Environment present, but not integrated
Environmental goals are there, but they are not driving the Budget. Nature restoration receives support demonstrating some commitment to SDG14. Equally, investment in energy efficiency and decarbonisation aligns with SDGs 12 and 13, and the links between climate action, housing quality and fuel poverty are clear.
What is less visible is how environmental objectives are being integrated with social and economic priorities. The SDGs are explicitly designed to force these conversations and ensure that investment and solutions recognise the links between these areas for the benefit of all. In the Budget, those trade-offs and potential synergies remain largely implicit.
The missing piece: governance and accountability
Where the Budget is least convincing through an SDG lens is in relation to SDG 16 on strong, effective institutions.
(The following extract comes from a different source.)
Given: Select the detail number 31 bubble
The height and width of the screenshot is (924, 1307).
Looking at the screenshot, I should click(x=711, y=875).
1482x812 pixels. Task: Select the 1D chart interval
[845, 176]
While there is clear confidence in service delivery and reform, there is much less visibility around how learning, feedback and accountability are built into budget decision-making.
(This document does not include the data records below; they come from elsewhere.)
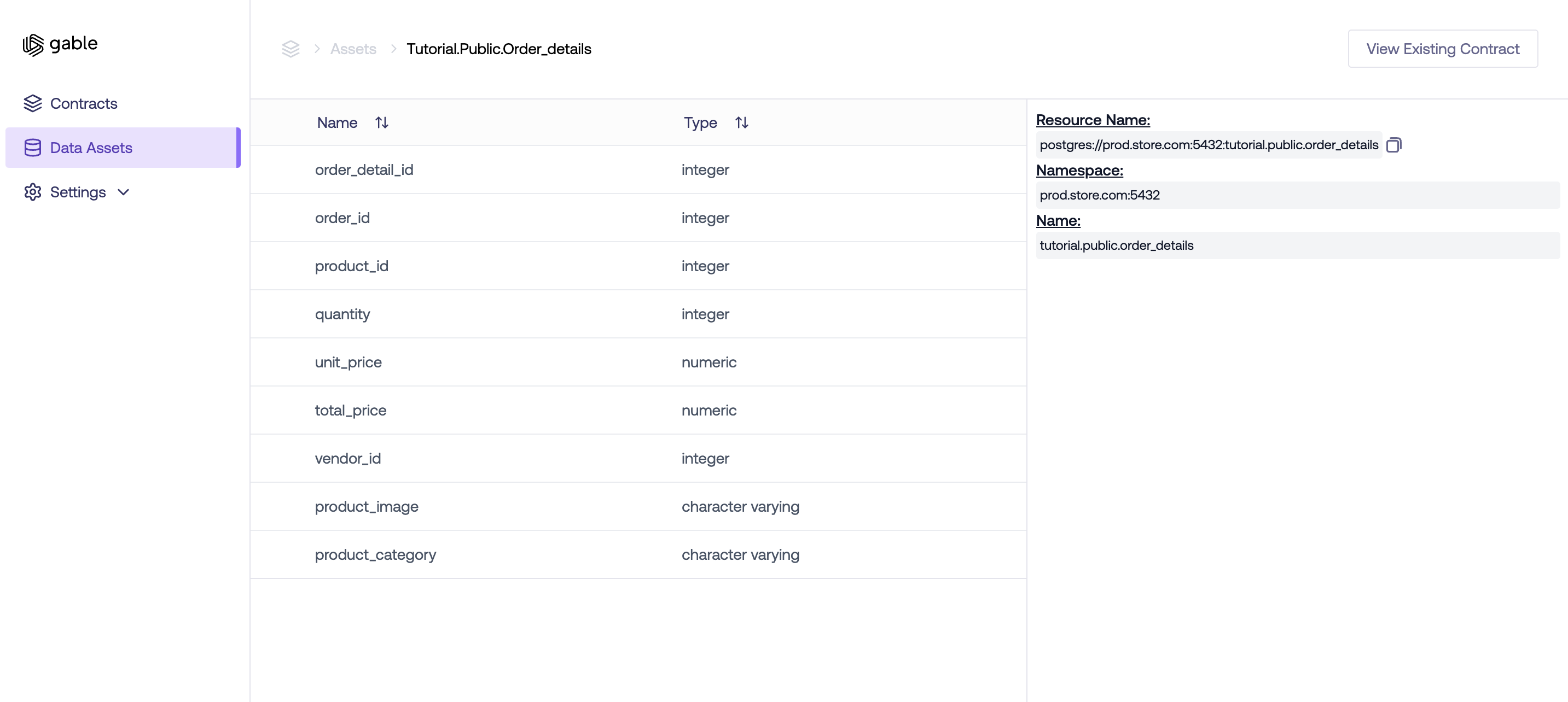Click the Settings gear icon
Viewport: 1568px width, 702px height.
(x=33, y=192)
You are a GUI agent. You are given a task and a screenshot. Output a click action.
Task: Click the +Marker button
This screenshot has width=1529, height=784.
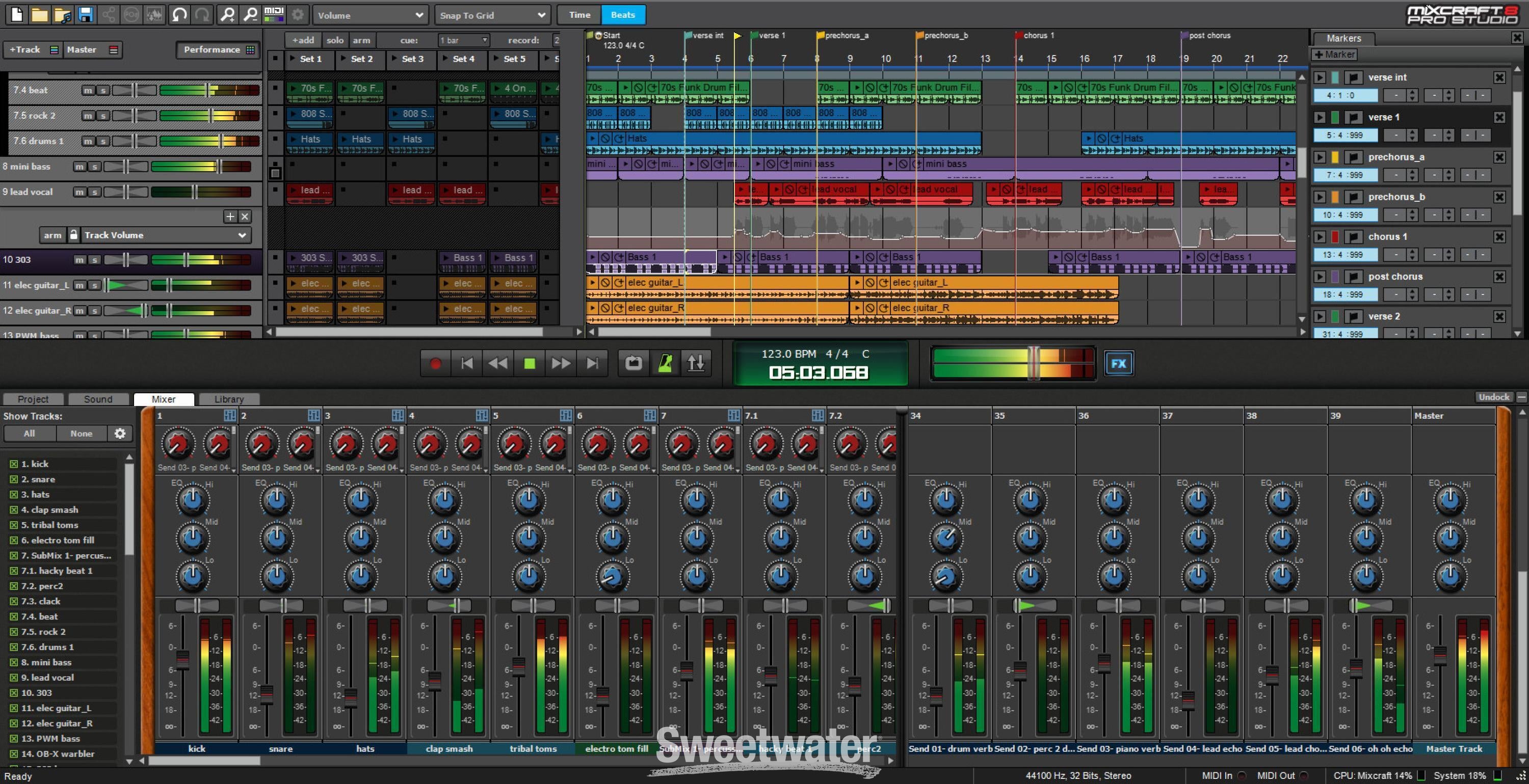[x=1335, y=55]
The Budget focuses heavily on inputs, outputs and system performance, but says relatively little about how government learns from what is not working, responds to unintended consequences, or adjusts course when outcomes are not being achieved. Mechanisms that support learning over time – such as feedback loops, transparency and review – are largely implicit rather than visible.
From a sustainable development perspective, this matters. The SDGs are not just about doing more, but about building systems that can adapt, learn and sustain progress over time. Without clearer attention to how decisions are reviewed and improved, there is a risk that reform becomes focused on efficiency rather than resilience.
This is also where SDG 17 on partnerships becomes relevant. The Budget frequently references partnership working, particularly with local government, health and social care partnerships, and the third sector. However, partnership is framed largely in delivery terms rather than as a mechanism for co-development, shared learning, challenge and course correction. From an SDG perspective, partnerships are not only about implementation, but about creating spaces where experience, evidence and lived realities can inform future decisions. Making these feedback loops more visible would strengthen the connection between partnership and long-term sustainability.
So what does this tell us?
Read through an SDG lens, Scotland’s Budget shows real strength on social goals and a genuine commitment to addressing poverty, health and housing challenges. But it also exposes gaps in coherence, particularly between social, environmental and governance objectives.
The absence of explicit SDG framing means these connections are not made visible. That makes it harder to see how priorities are balanced, how trade-offs are managed, and how progress will be tracked over time.
The challenge, then, is not whether future budgets should namecheck the SDGs. It is whether Scotland is willing to use them as they were intended: as a conceptual framework and practical tool for coherence, accountability and long-term thinking.
None of this requires budgets to become more complex or technical. Small shifts in how budgets are presented could make a significant difference: clearer articulation of how evidence and experience have shaped priorities; greater visibility of how outcomes are being reviewed over time; and more explicit recognition of where partnership and participation have influenced decisions. These are all consistent with the intent of the SDGs and would help bridge the gap between ambition and delivery.
If the SDGs are truly about leaving no one behind, then budgets need to show not only what we are funding, but how we are learning, adapting and working together to sustain progress over time.